Traceback (most recent call last):
File "main.py", line 10, in <module>
result = process(data)
File "main.py", line 5, in process
return data["key"] * 2
KeyError: 'key'
Start at the bottom: KeyError: 'key'. Then look at the frame just above: data["key"] in process. That is where to look first.
Common Errors and What They Mean
- NameError: you referenced a variable name that does not exist in scope. Often a typo or a variable defined inside a block that you tried to use outside it.

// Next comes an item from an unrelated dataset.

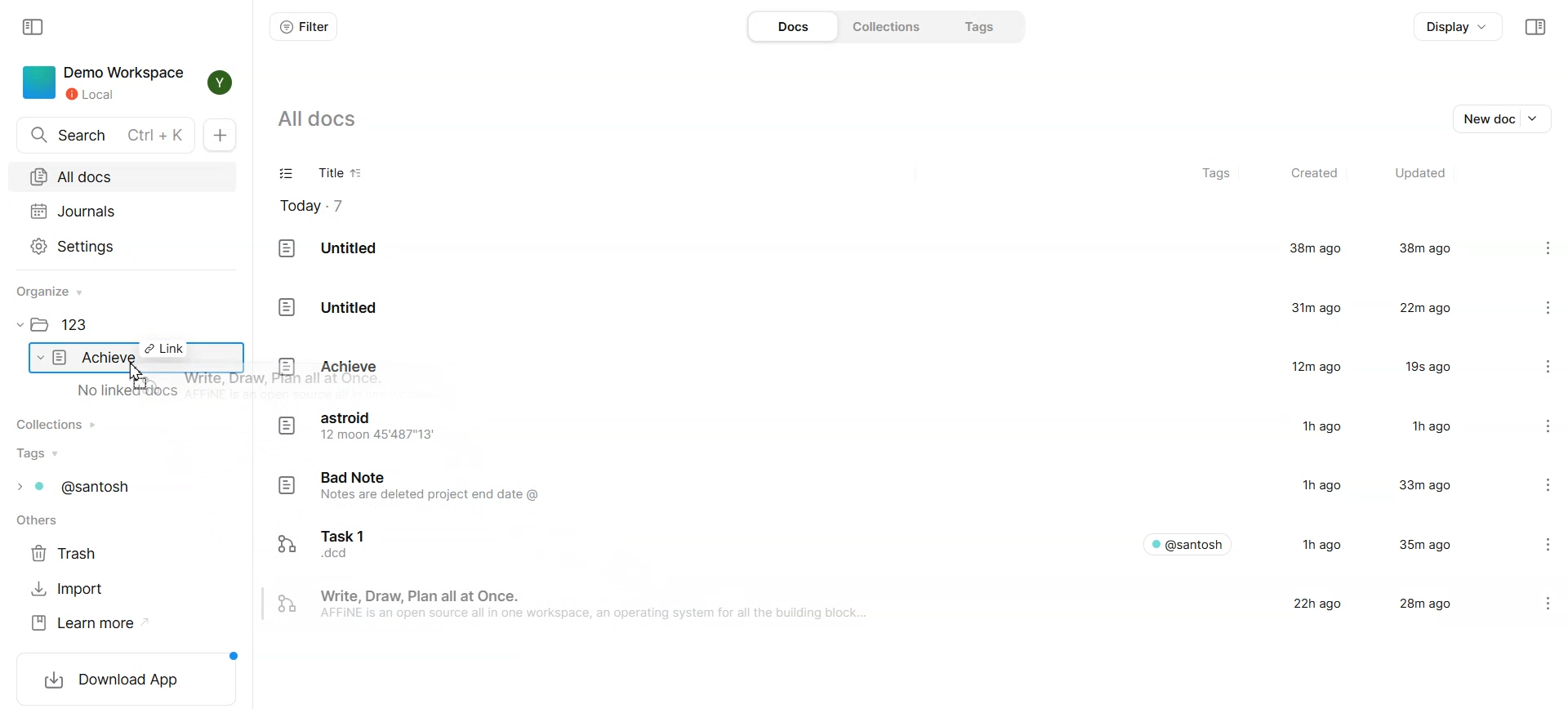 The width and height of the screenshot is (1568, 709). I want to click on Tags , so click(84, 487). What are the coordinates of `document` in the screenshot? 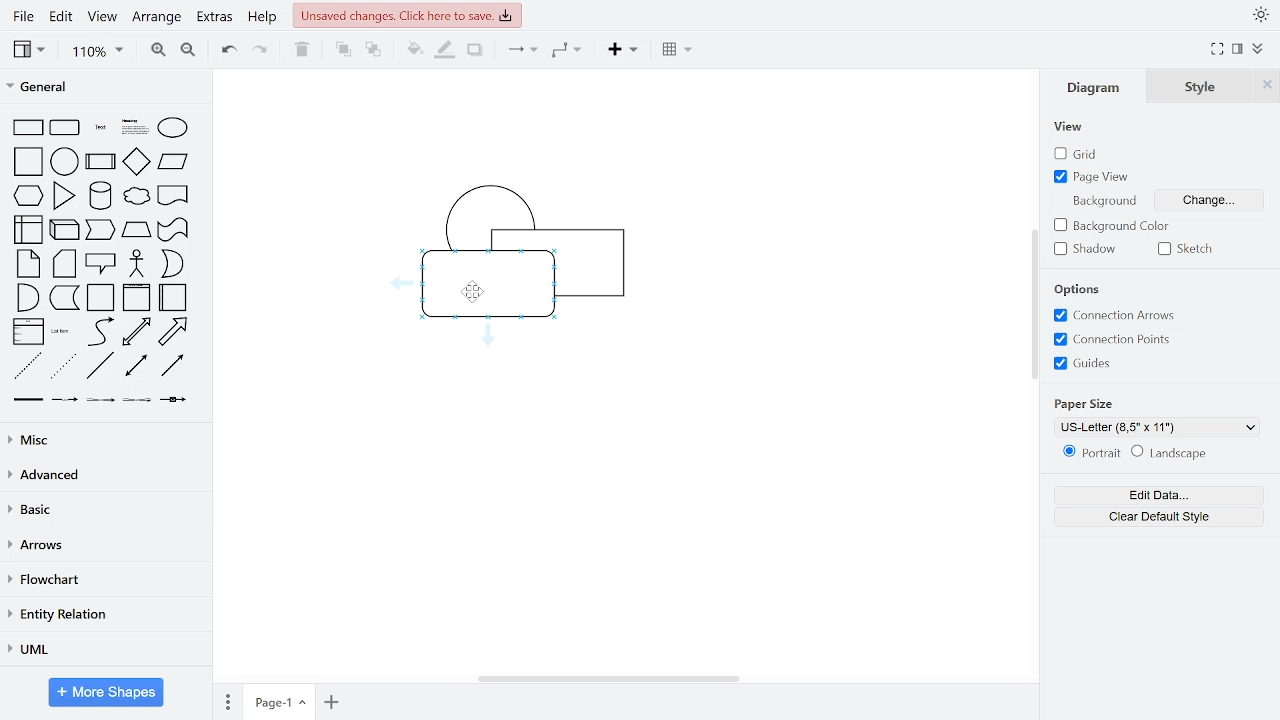 It's located at (174, 197).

- TypeError: an operation received the wrong type.
"3" + 3raisesTypeErrorbecause you cannot add a string and an integer. - AttributeError: you called a method or accessed an attribute that does not exist on that object.

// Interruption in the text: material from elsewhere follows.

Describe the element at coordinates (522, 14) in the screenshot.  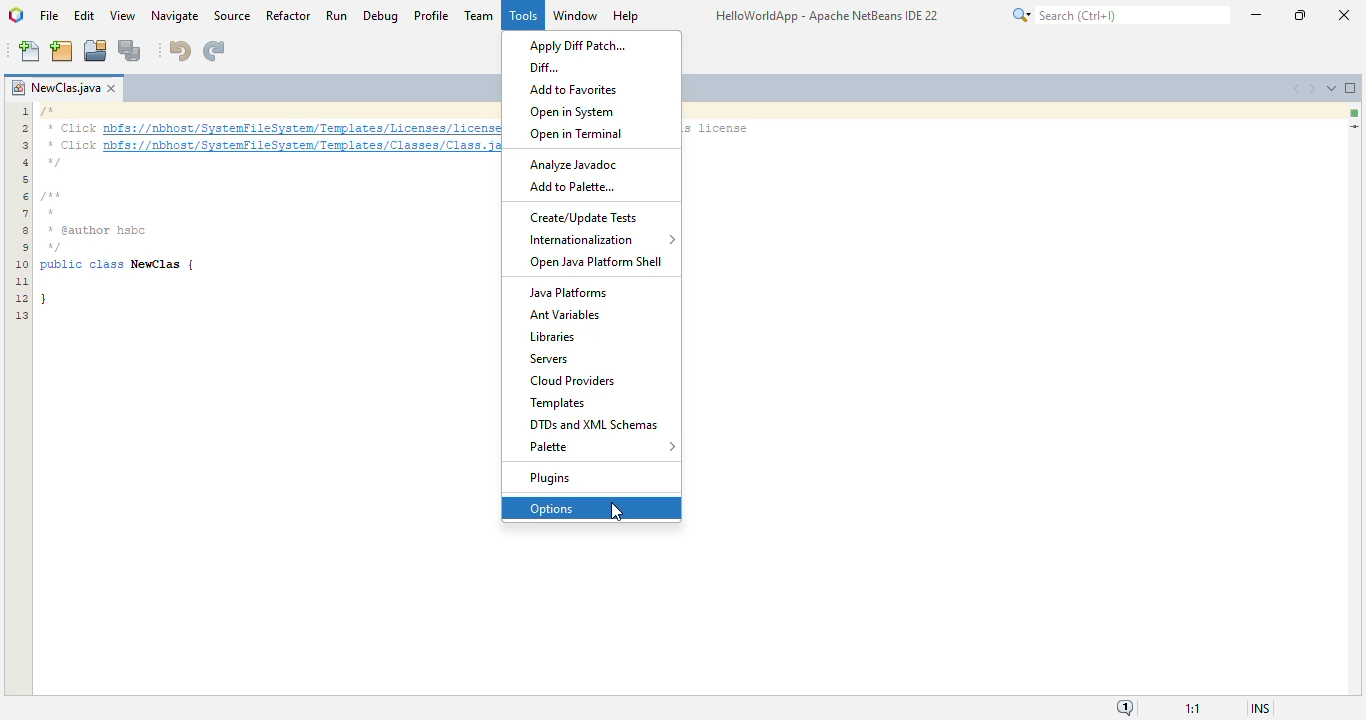
I see `tools` at that location.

None.split()raisesAttributeError. Usually means a function returnedNonewhen you expected an object. - IndexError: you accessed a list at an index that does not exist.
arr[5]on a three-element list.
The Python Debugger: pdb
print() debugging works, but a proper debugger is faster. Python ships with pdb. The easiest entry point is:
def process(items):
total = 0
for item in items:
breakpoint() # execution pauses here; Python 3.7+
total += item
return total
When execution hits breakpoint(), you drop into the debugger. Key commands:
| Command | Action |
|---|---|
n |
Execute next line (step over function calls) |
s |
Step into a function call |
c |
Continue until next breakpoint |
p expr |
Print the value of an expression |
l |
List source code around current line |
q |
Quit the debugger |
b 42 |
Set a breakpoint at line 42 |
Most IDEs (VS Code, PyCharm) wrap pdb in a graphical interface - you click to set breakpoints and inspect variables in a sidebar. Under the hood it is the same mechanism.
Assertions
Use assert to document and enforce invariants - conditions that should always be true:
def compute_average(numbers: list[float]) -> float:
assert len(numbers) > 0, "Cannot average an empty list"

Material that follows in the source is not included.